Been a while since I cris-cracked. This time I am going to have a laugh at the expense of a dear friend I call Anthrappan. It is a she by the way. Two of her cracks in the recent days:
Occasion 1: (I will be C, Anthrappan will be A)
C: Hi Anthrappan it’s me.
C: Eda, I am doing a story (news article) and I want Bobby’s quote. Do you have his number?
A: Bobby’s coat?
C: Yea, I need a lawyer’s quote for my story.
A: You want to use his lawyer’s coat?
C: Yea, his quote.
A: You want him to bring his coat all the way from Delhi to Trivandrum???
C: Err I will call him, over phone.
A: Ohhhh…. Quote!
Anthrappan and I did an interview of Malayalam filmmaker Ranjith recently. After this, she stored his phone number in her phone, and accidentally replaced another Ranjith in her phone book. The other one was her colleague. On one occasion, she wanted to contact this colleague to get 10 calendars in the office. And of course, dear Anthrappan dialed the number of you-know-who. (She was also advised to speak sweetly to her colleague so he will agree to pass the calendars)
A (sweetly): Hi Ranjith
A: Are you busy?
R: No tell me
A (wondering about the voice-change): I was wondering if you could give me ten calendars?

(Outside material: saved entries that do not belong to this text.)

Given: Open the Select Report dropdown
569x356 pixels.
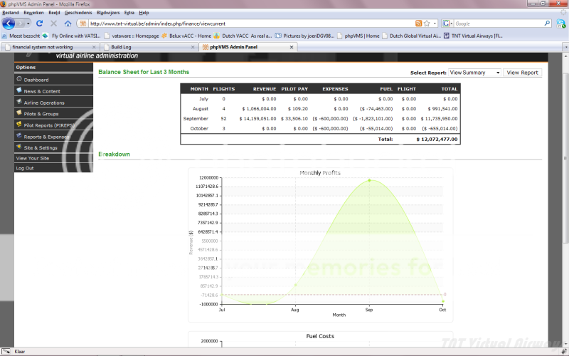Looking at the screenshot, I should [x=474, y=73].
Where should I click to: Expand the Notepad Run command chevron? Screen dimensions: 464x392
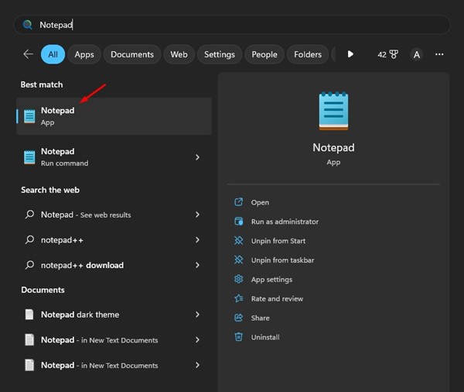pyautogui.click(x=197, y=157)
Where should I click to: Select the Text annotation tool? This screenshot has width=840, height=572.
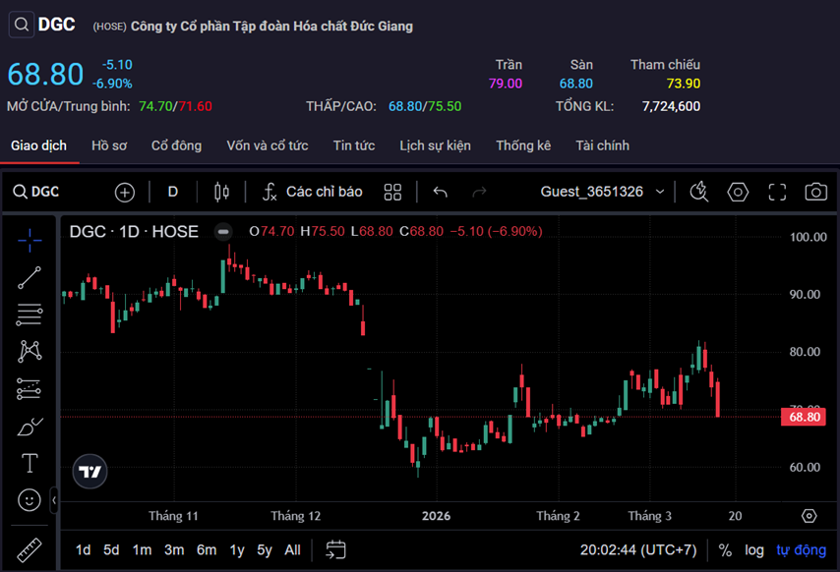(x=30, y=463)
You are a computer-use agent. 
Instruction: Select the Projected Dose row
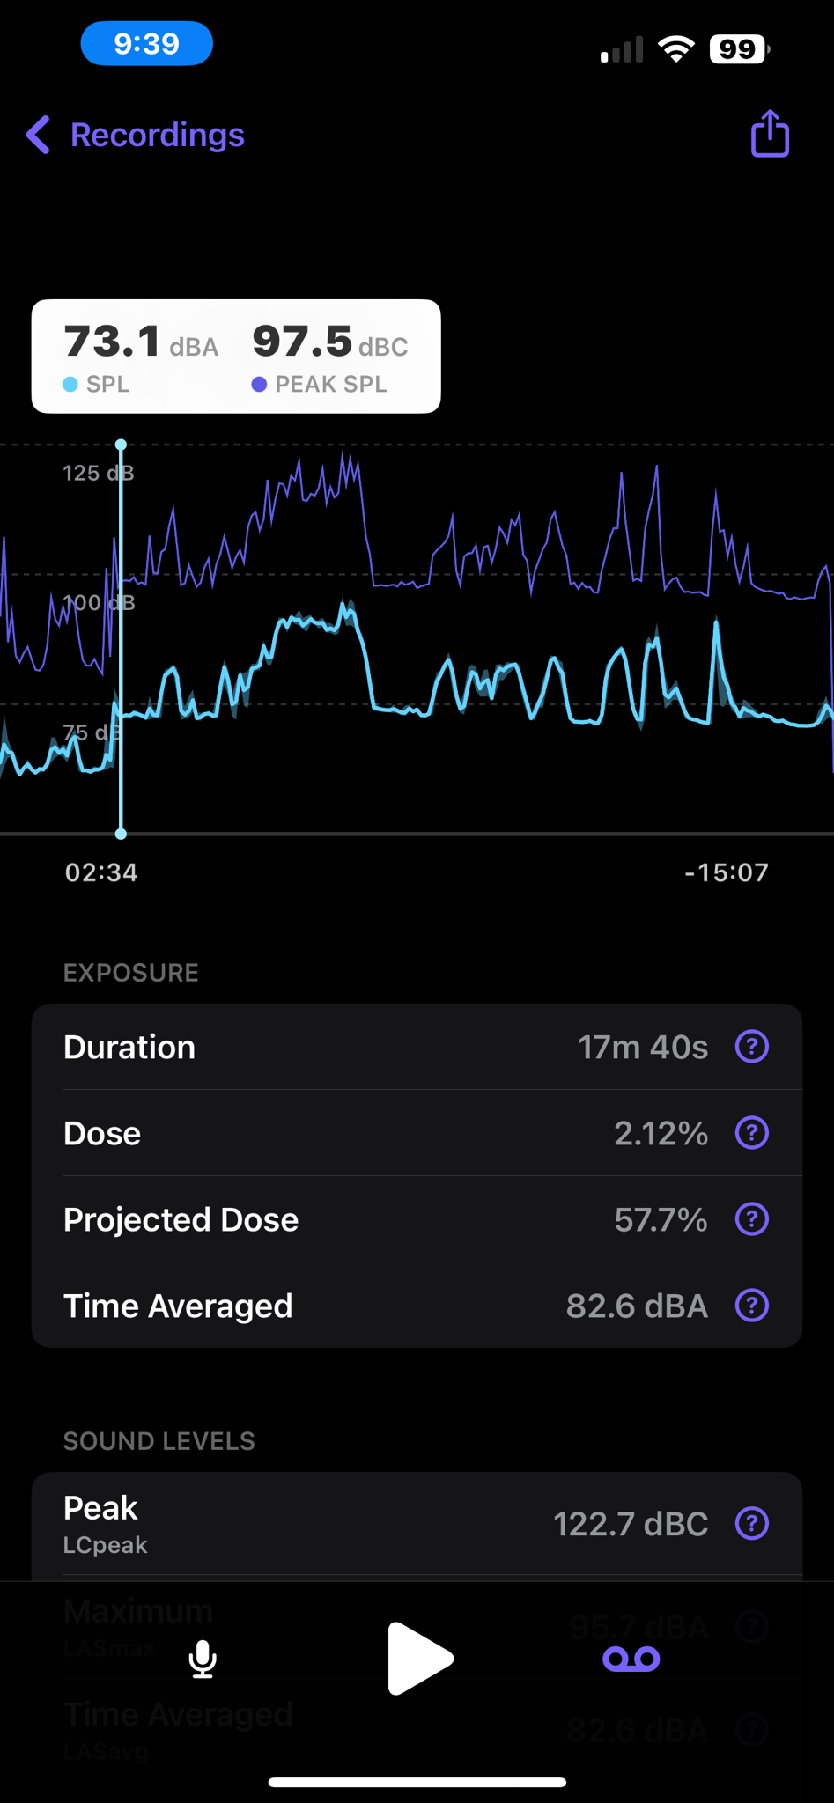417,1219
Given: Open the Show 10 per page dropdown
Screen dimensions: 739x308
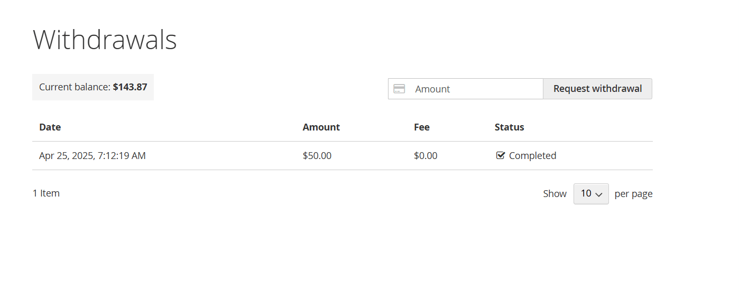Looking at the screenshot, I should (x=590, y=194).
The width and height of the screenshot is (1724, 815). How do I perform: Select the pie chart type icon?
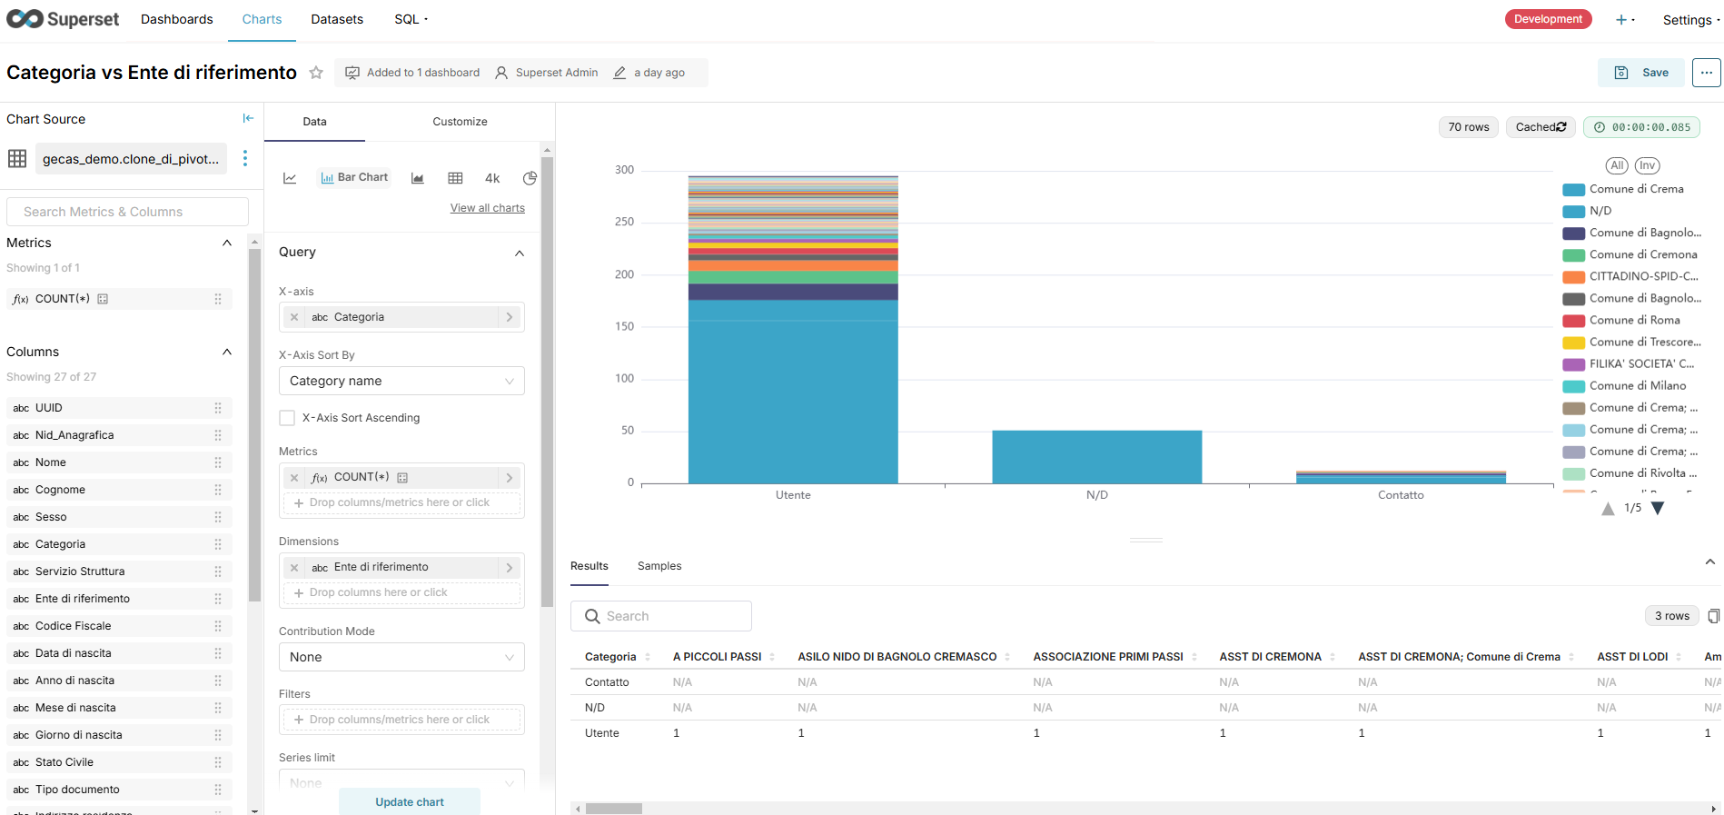click(x=530, y=178)
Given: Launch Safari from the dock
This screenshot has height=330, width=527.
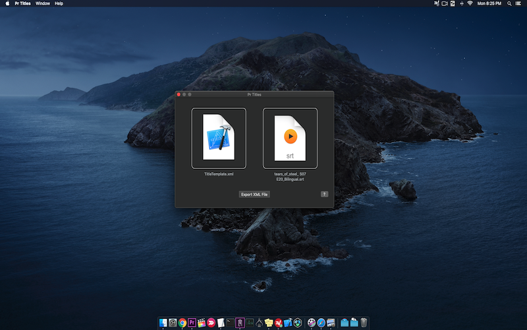Looking at the screenshot, I should point(321,323).
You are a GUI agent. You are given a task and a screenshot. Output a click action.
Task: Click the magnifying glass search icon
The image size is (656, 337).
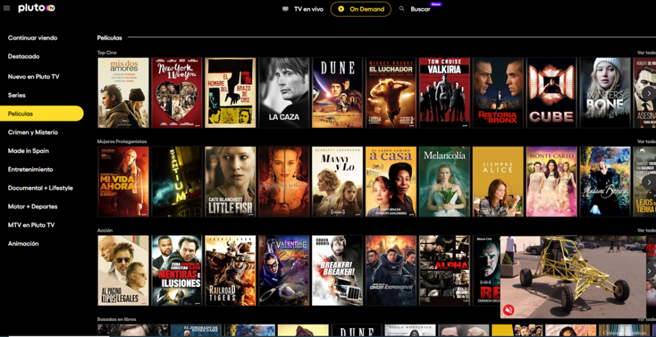point(402,9)
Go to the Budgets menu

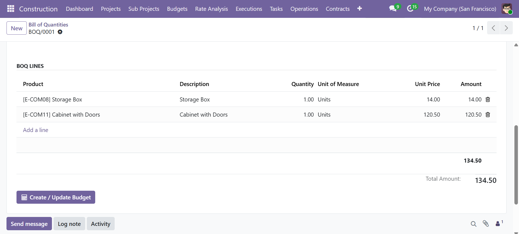pyautogui.click(x=177, y=9)
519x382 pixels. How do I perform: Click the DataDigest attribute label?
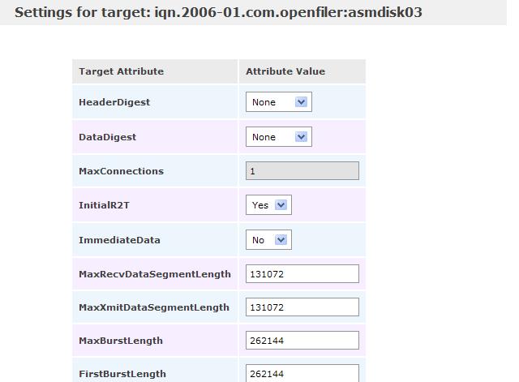[107, 137]
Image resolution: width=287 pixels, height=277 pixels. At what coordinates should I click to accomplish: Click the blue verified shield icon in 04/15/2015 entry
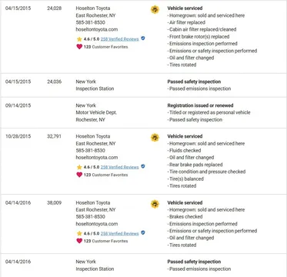click(143, 38)
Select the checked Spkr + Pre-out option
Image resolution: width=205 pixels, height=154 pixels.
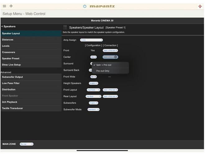(104, 65)
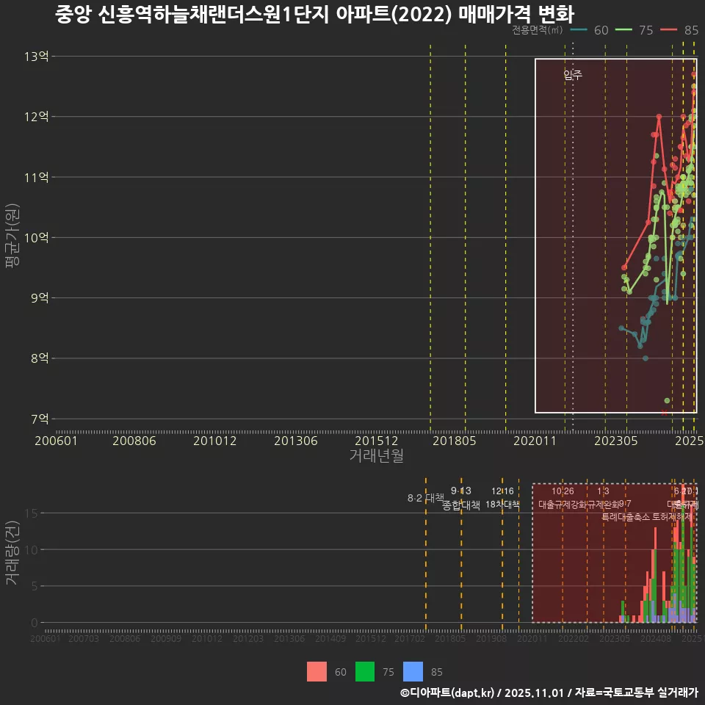
Task: Click the blue 85 swatch in bottom legend
Action: click(415, 671)
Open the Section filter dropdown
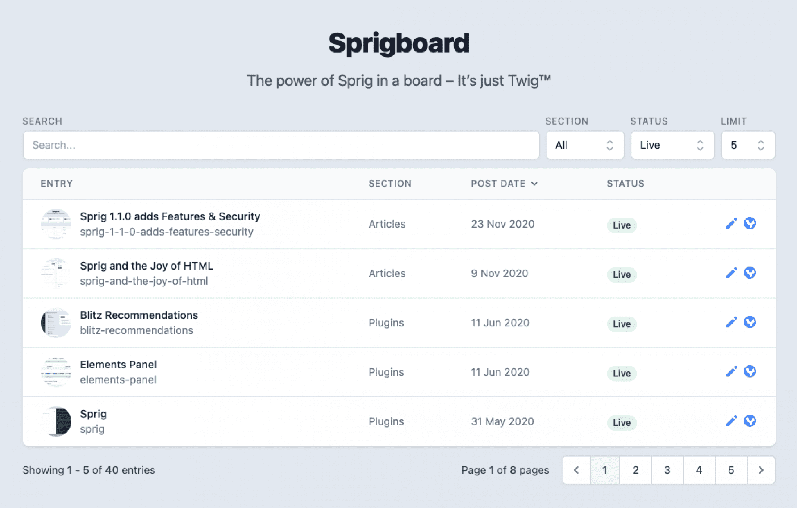 [585, 145]
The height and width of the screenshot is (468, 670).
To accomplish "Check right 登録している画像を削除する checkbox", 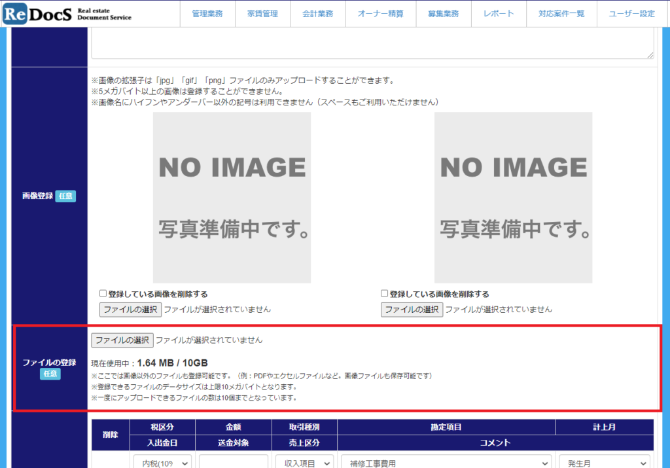I will click(384, 294).
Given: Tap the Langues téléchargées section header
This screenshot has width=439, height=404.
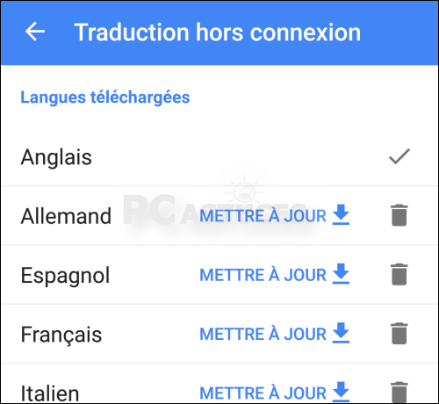Looking at the screenshot, I should (x=105, y=97).
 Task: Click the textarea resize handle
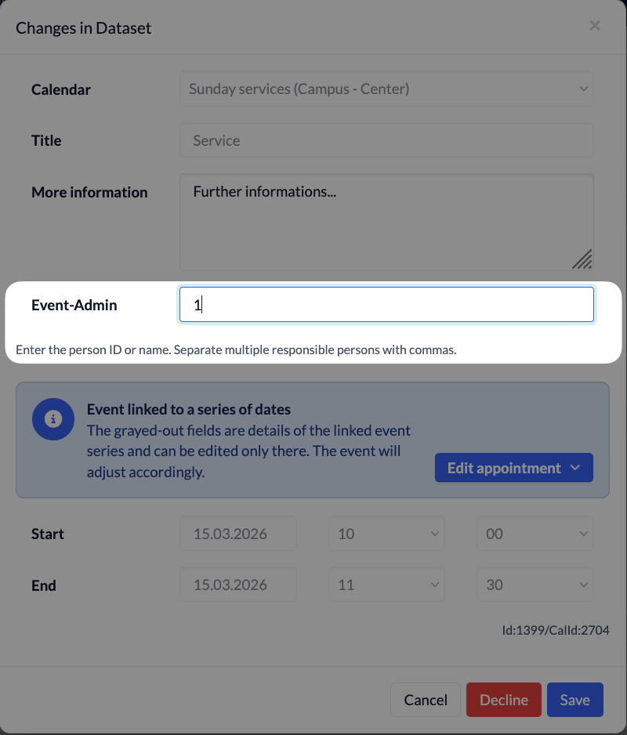click(582, 259)
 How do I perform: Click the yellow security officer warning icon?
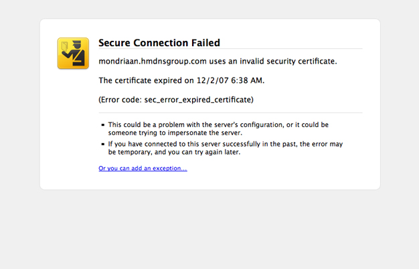(73, 54)
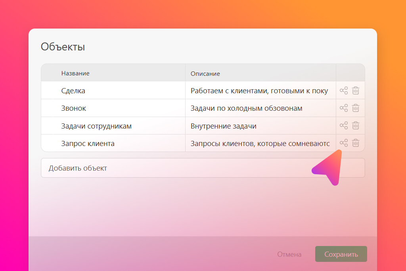
Task: Click the share icon for Сделка row
Action: tap(344, 90)
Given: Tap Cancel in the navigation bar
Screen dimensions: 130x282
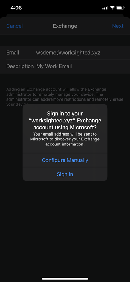Looking at the screenshot, I should click(x=15, y=26).
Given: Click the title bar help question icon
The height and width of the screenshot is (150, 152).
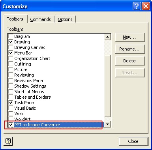Looking at the screenshot, I should click(x=137, y=6).
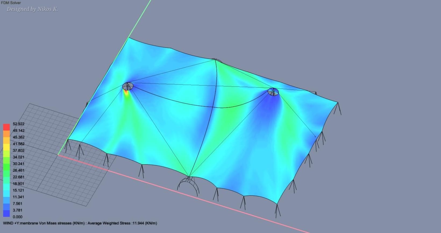Screen dimensions: 441x233
Task: Pick the red stress hotspot below left mast
Action: point(126,92)
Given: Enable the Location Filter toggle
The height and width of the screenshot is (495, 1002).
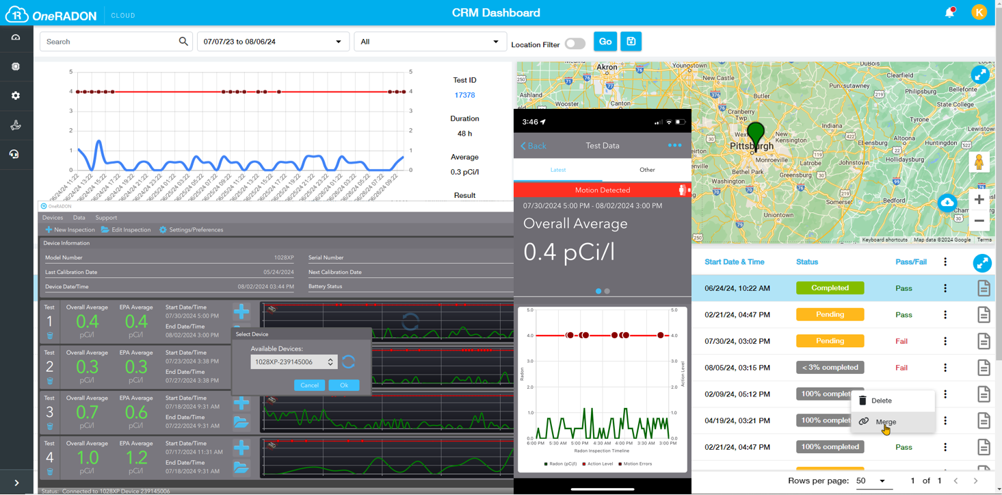Looking at the screenshot, I should point(575,43).
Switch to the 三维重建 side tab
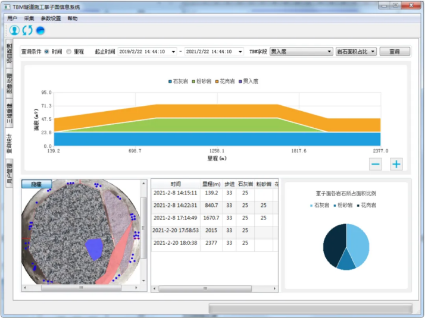The width and height of the screenshot is (425, 318). click(x=10, y=114)
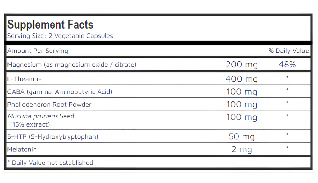
Task: Click the 2 mg melatonin amount
Action: [x=242, y=150]
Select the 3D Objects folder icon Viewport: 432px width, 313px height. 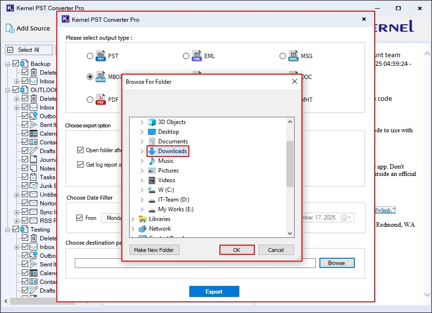[152, 122]
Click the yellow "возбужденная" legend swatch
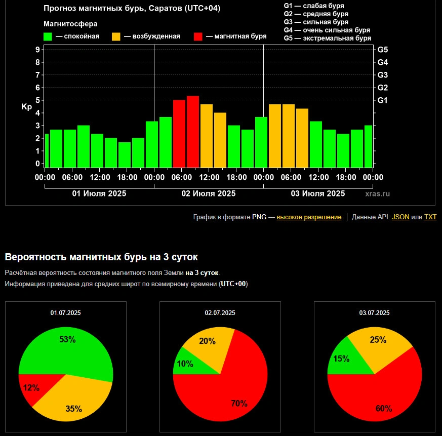 116,36
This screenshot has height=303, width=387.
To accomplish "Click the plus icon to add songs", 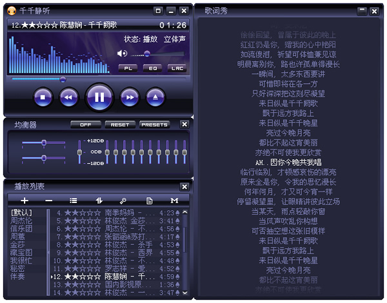I will [25, 200].
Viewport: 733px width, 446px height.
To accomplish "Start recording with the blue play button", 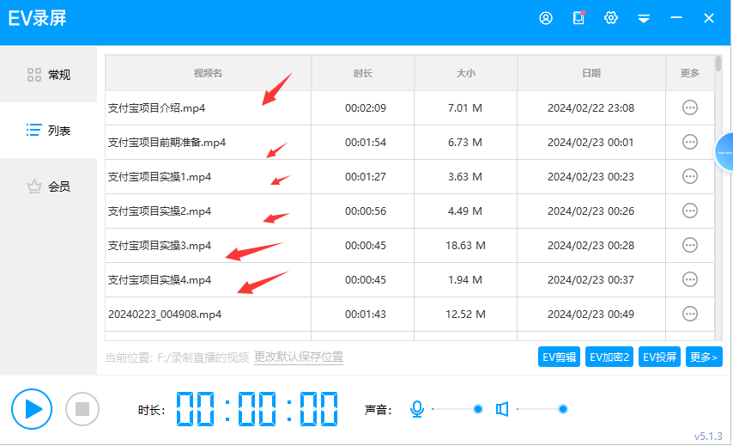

A: At least five? For our section.
R: You want me to send you calendars?
A: Yea. You don’t have to bring it yourself. Send it through the peon?
A: Not you. The peon.
A: At least 2?
Okay, I may have exaggerated a bit here and there. But you get the picture. That’s our Anthrappan. And what’s worse, she has been telling people that she did what is usually done by her friend Cris!